Posted: Tue Mar 27, 2012 4:57 pm
by Perry Lassiter
Experiment: when leading a class or group, ask them to take a picturee of the first thing that comes to mind when you say a common word. Then say "cat." Ask the class what color cat they saw. I guarantee you there will be a variety of colors, and if the class is large enough, one or two will have seen a lion or tiger. Now if a simple word like cat can elicit such a variety of images, what happens when we say "government" or "health care," etc. As you imply, a major miracle that we even seem to communicate.

Posted: Thu Mar 29, 2012 6:22 pm
by Philip Hudson
Some character in Alice in Wonderland asserted that any word he used meant exactly what he chose it to mean. If one of my grandkids hadn't copped my copy of Alice, I could tell you who said it.

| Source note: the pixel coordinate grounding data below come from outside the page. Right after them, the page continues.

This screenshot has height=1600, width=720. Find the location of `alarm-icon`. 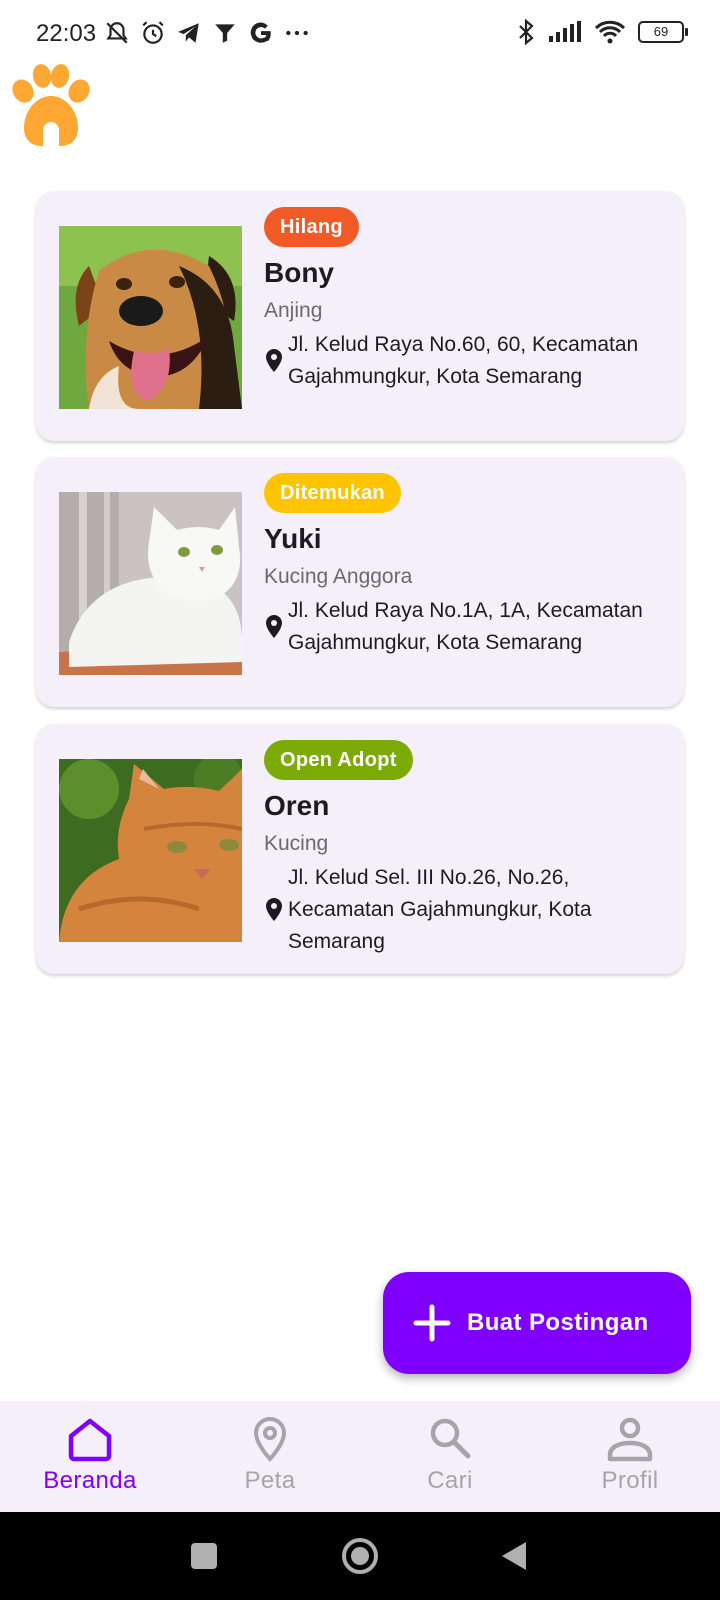

alarm-icon is located at coordinates (153, 32).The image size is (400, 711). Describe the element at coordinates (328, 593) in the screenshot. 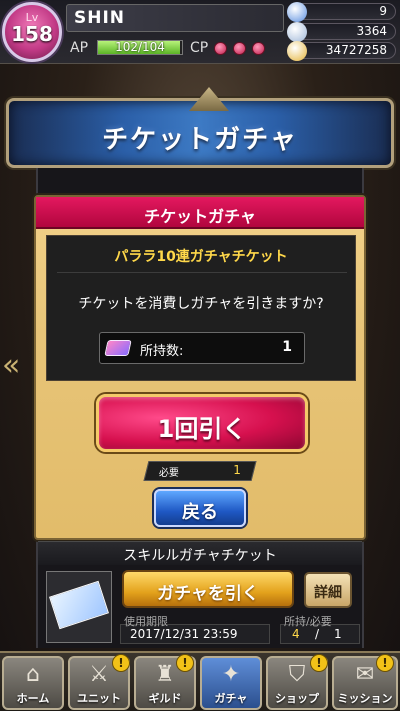

I see `detail-label: 詳細` at that location.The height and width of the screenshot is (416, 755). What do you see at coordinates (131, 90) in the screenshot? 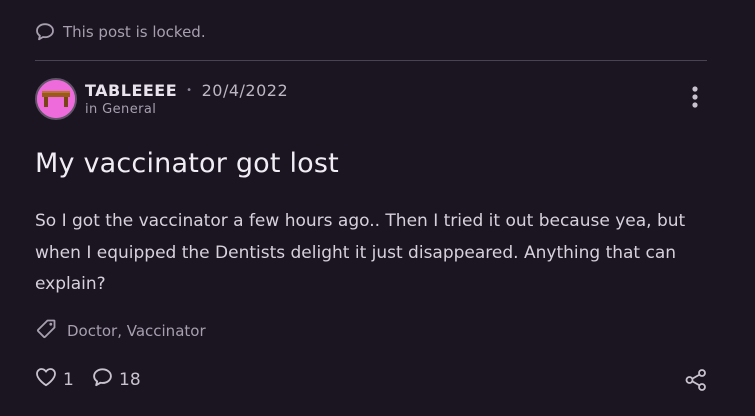
I see `author-name: TABLEEEE` at bounding box center [131, 90].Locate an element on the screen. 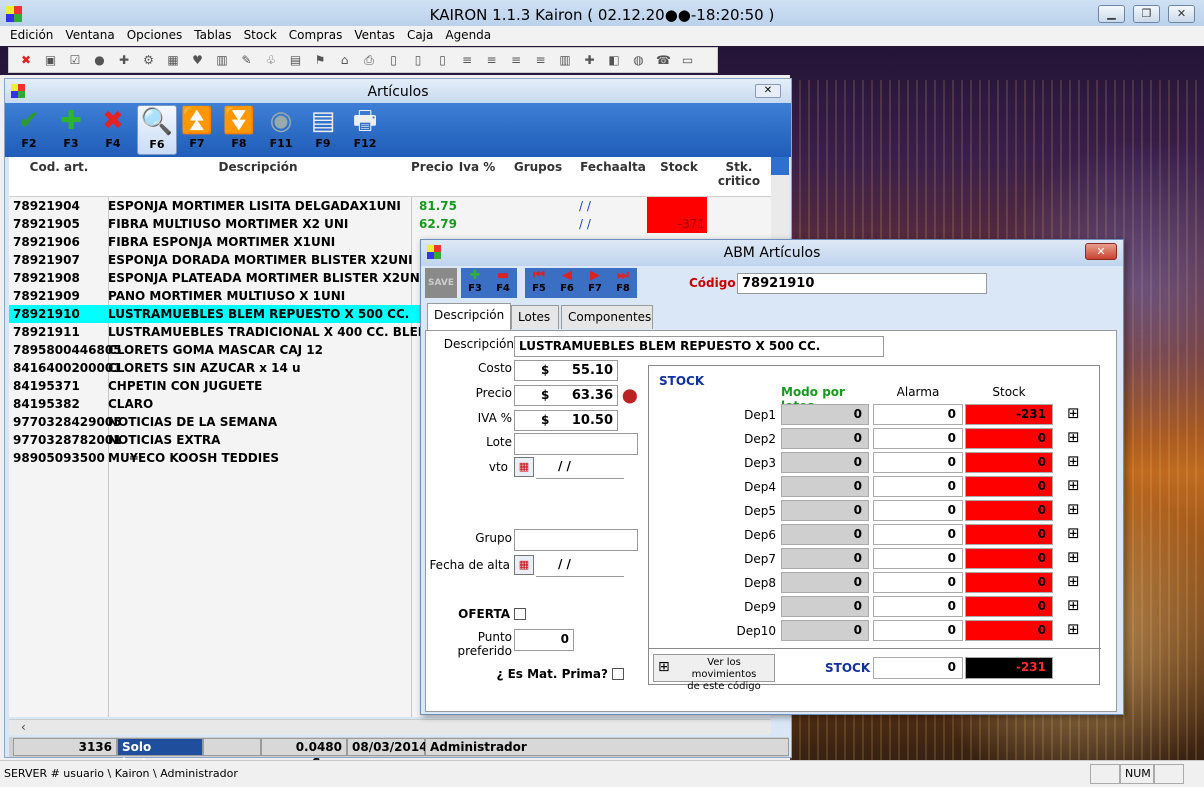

Posted: Fri Mar 30, 2012 2:34 am
by wurdpurrson
My Alice in Wonderland is downstairs in the library - I'll have to check tomorrow. But the arrogance sounds just like the Red Queen. But then, it could also have been either the Mad Hatter, or even the Cheshire Cat. Lewis Carroll's reality is so convoluted sometimes, many of the characters are likely candidates for the pronouncement. I really will have to look it up tomorrow. Unless someone else beats me to it.

Posted: Fri Mar 30, 2012 11:28 am
by Perry Lassiter
I believe it was the Cheshire in a discussion over "glory" which obviously means a nice knock-down argument. The question is who is to be master, that's all, you or the words. A word means exactly what I say it means.

I have a late professor friend that maintained that words did not have meanings, they had uses. Didn't agree, but it's worth pondering.

Posted: Sun Apr 01, 2012 7:55 pm
by Audiendus
I believe it was the Cheshire in a discussion over "glory" which obviously means a nice knock-down argument. The question is who is to be master, that's all, you or the words. A word means exactly what I say it means.
It was actually Humpty Dumpty:

http://en.wikipedia.org/wiki/Humpty_Dum ... king-Glass
I have a late professor friend that maintained that words did not have meanings, they had uses. Didn't agree, but it's worth pondering.
This is a controversial issue in the philosophy of language. One of the leading figures in that field was the American philosopher W. V. O. Quine, who claimed that we can never be absolutely certain what someone means by any particular word.